[Entries from a pointing dataset]
———

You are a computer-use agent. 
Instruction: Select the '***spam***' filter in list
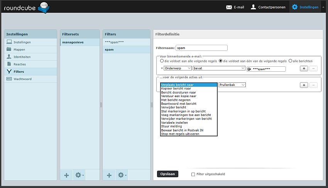(114, 42)
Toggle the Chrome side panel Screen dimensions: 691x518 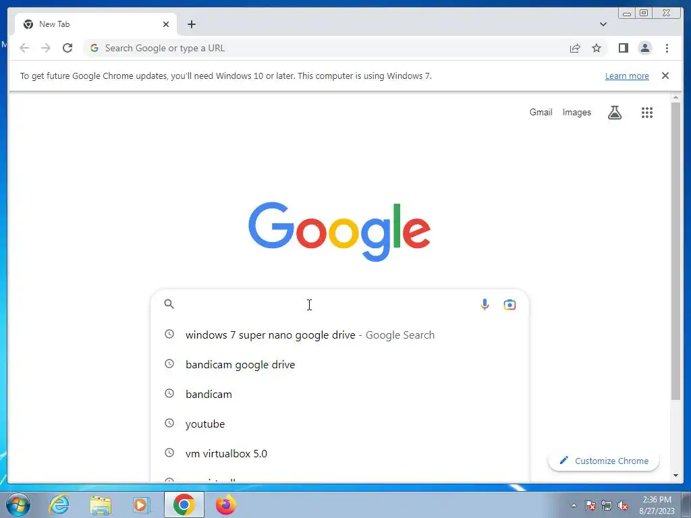(x=623, y=48)
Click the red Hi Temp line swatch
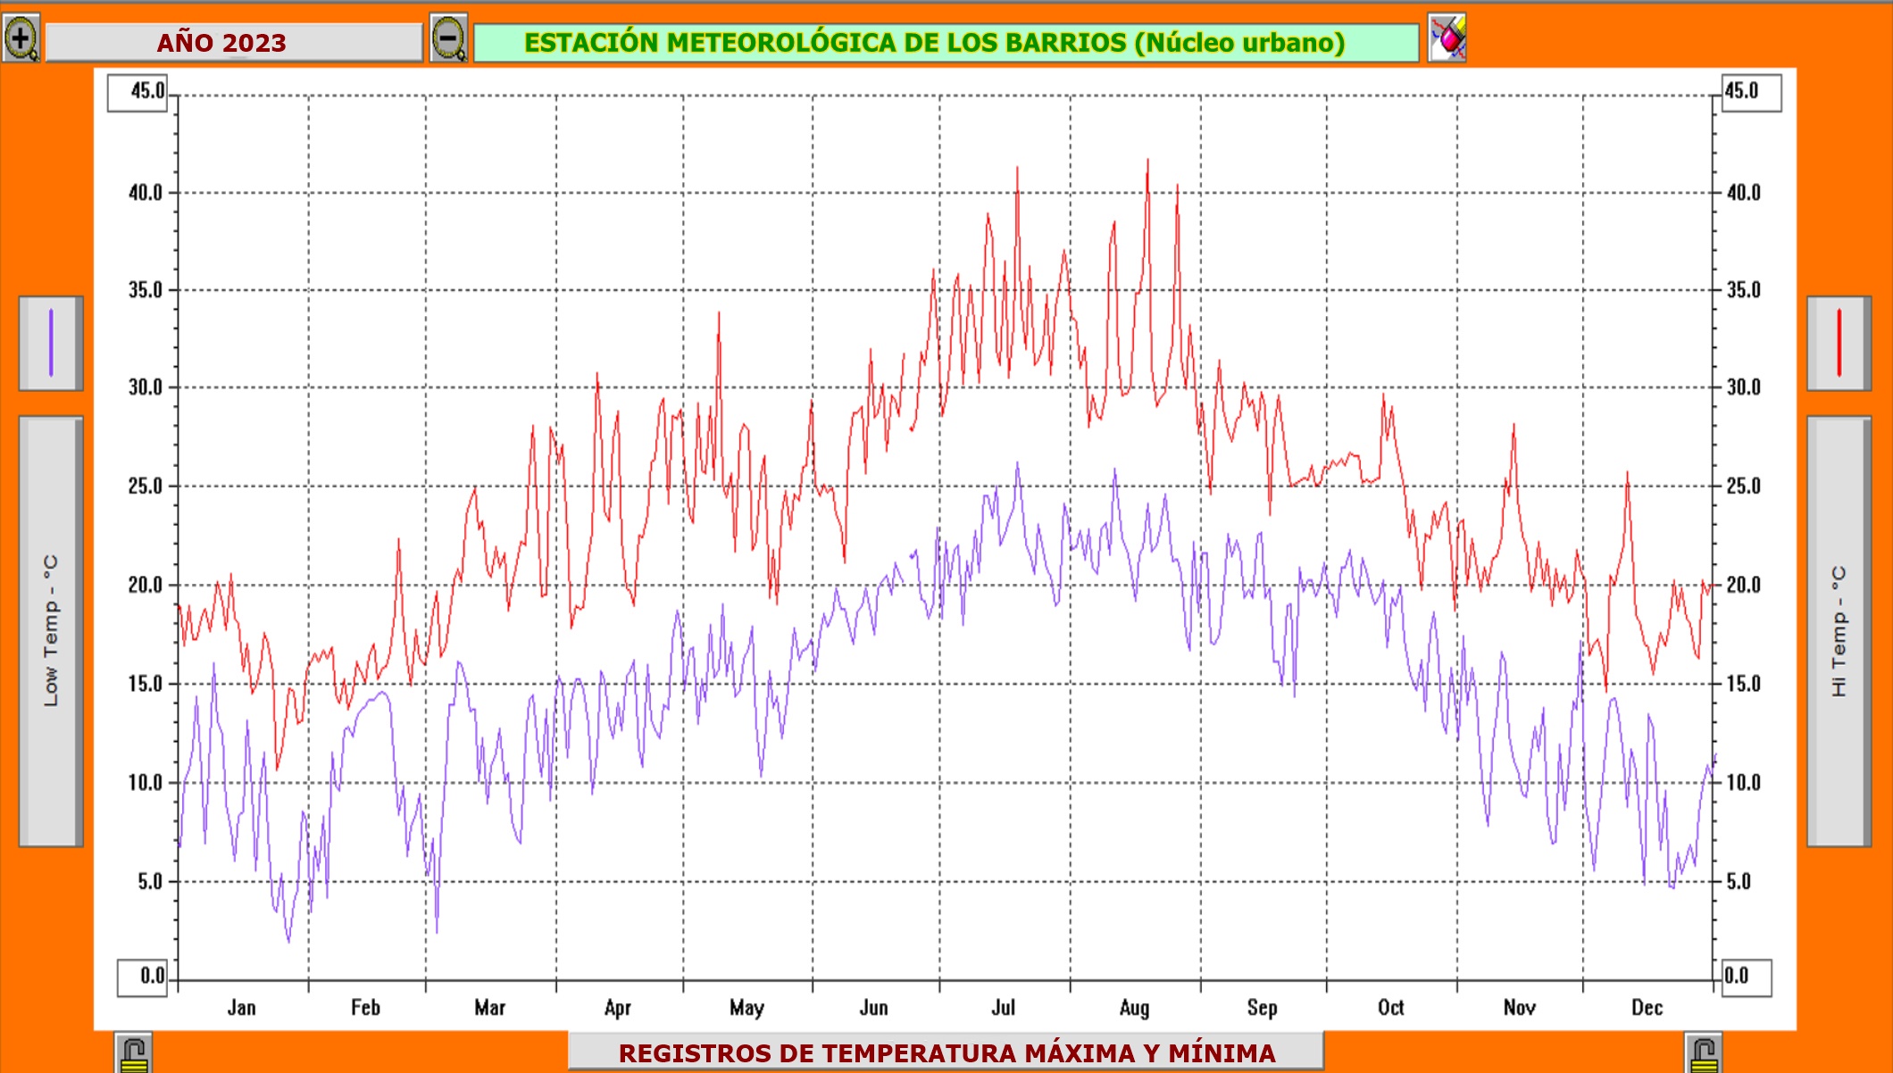Image resolution: width=1893 pixels, height=1073 pixels. tap(1839, 343)
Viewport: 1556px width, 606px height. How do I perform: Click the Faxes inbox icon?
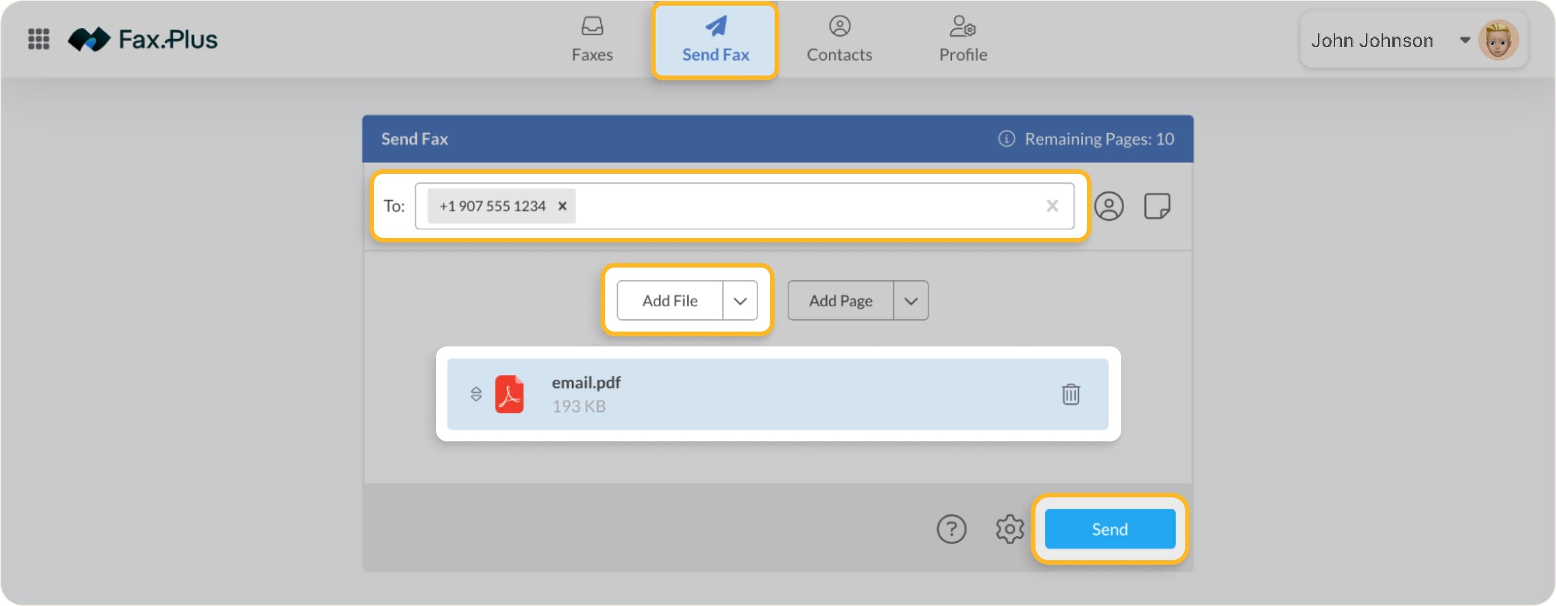point(592,25)
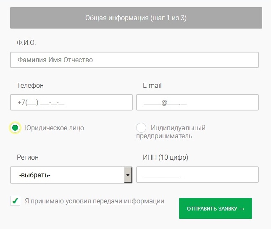Click the Телефон field label

pyautogui.click(x=30, y=86)
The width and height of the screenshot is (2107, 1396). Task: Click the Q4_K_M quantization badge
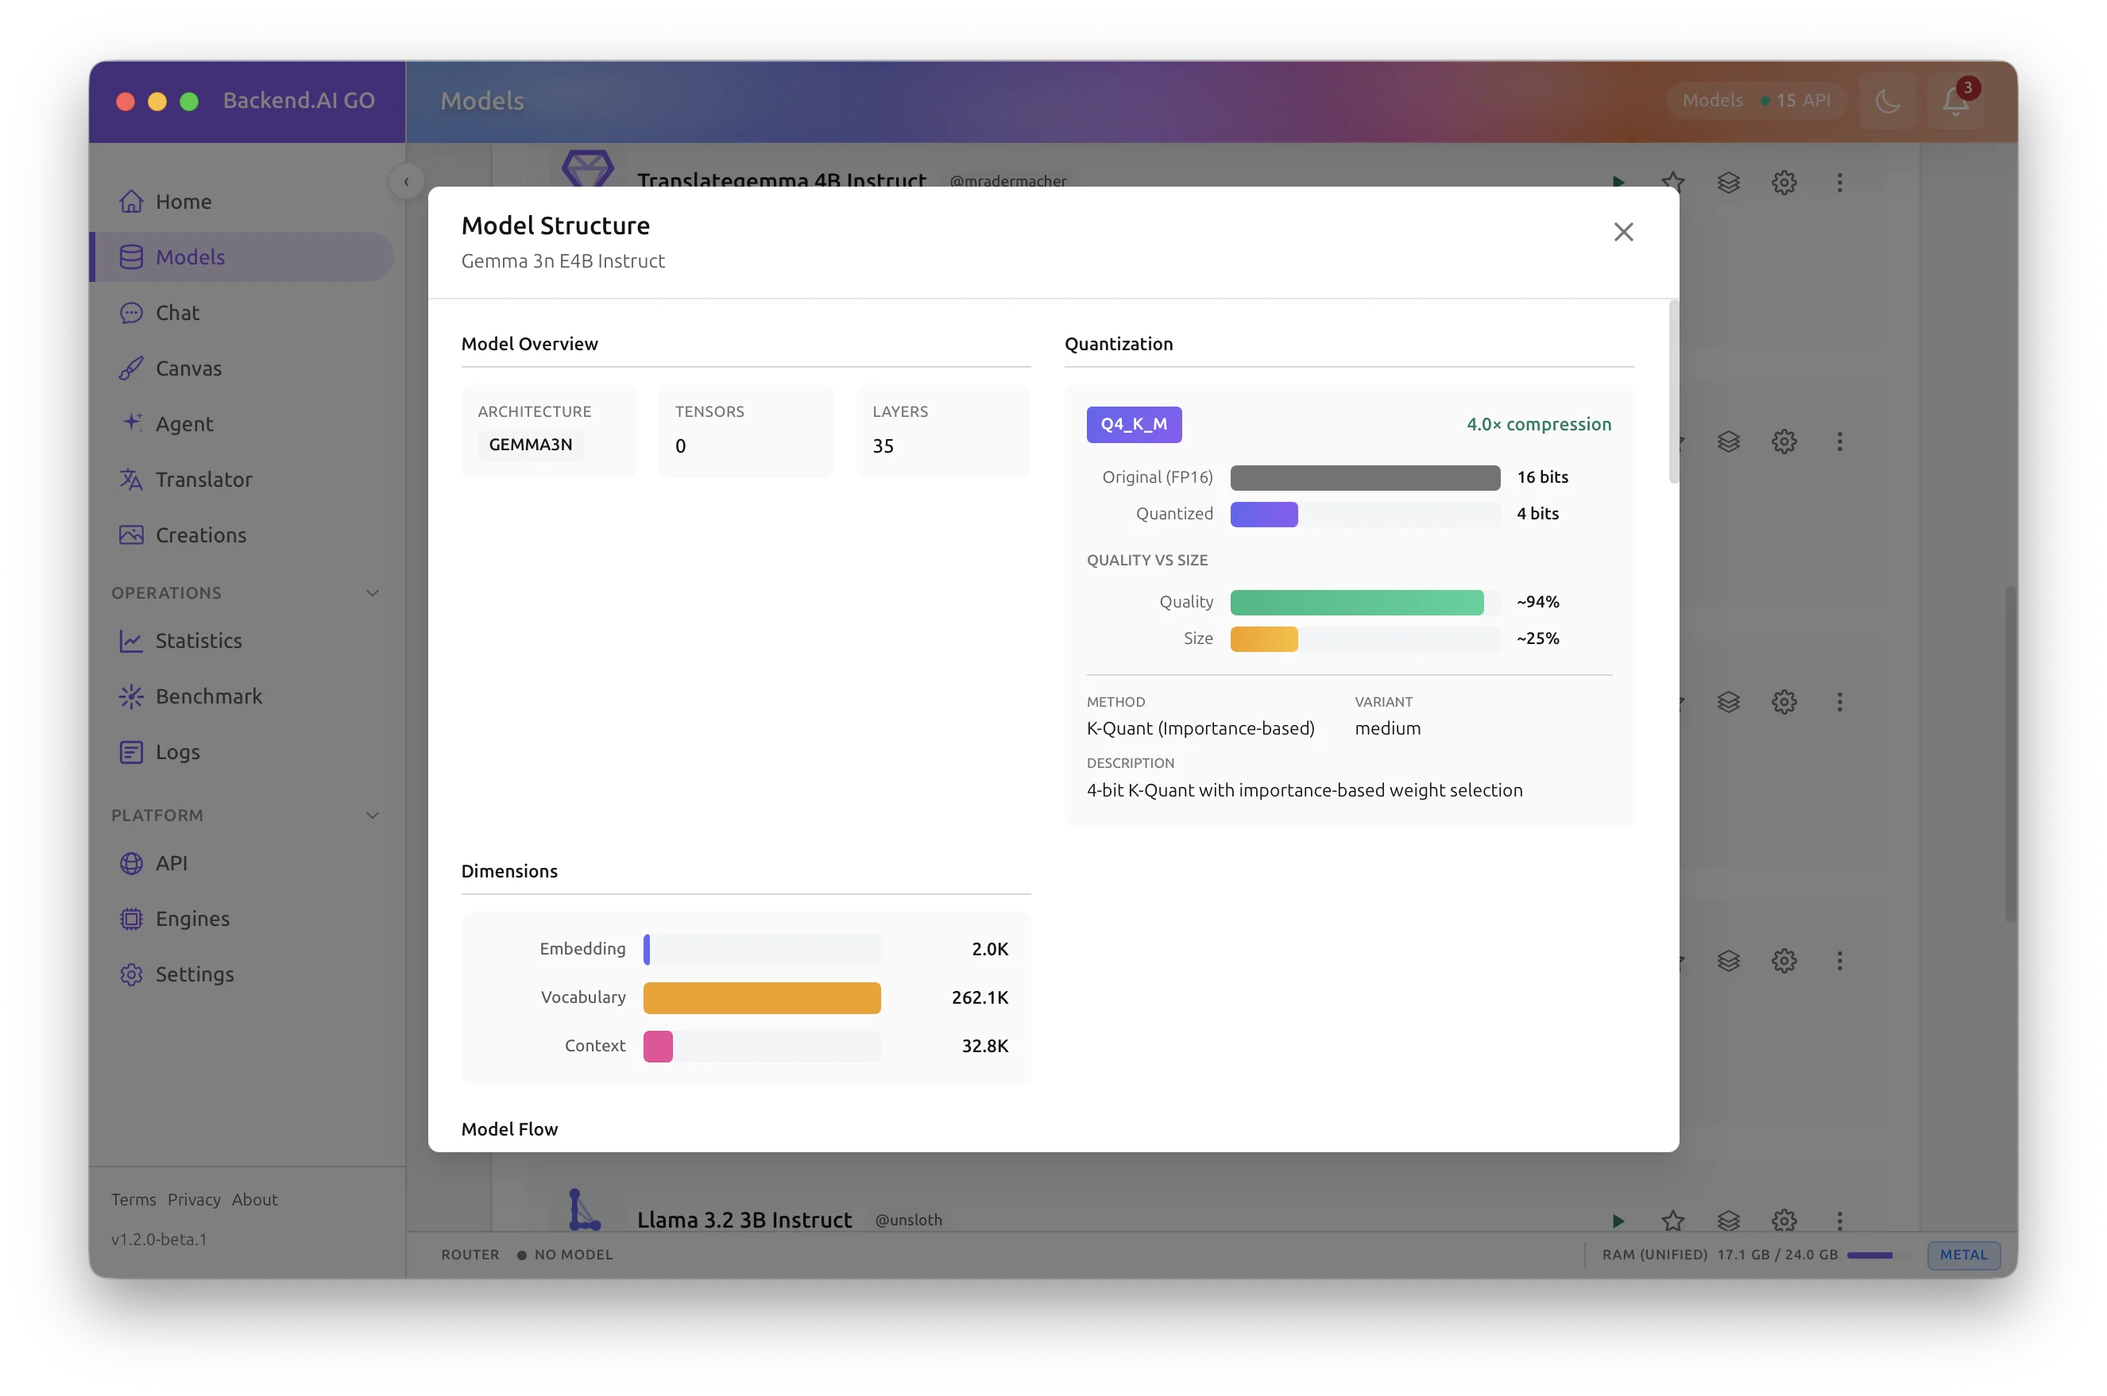tap(1134, 425)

———

=== Task details ===
Quote the entries word for word, starting at the line that contains "The width and" and ending at the last line of the entries. Leave the pictures out.

=== Answer to the problem ===
The width and height of the screenshot is (2107, 1396). Task: Click the Q4_K_M quantization badge
tap(1134, 425)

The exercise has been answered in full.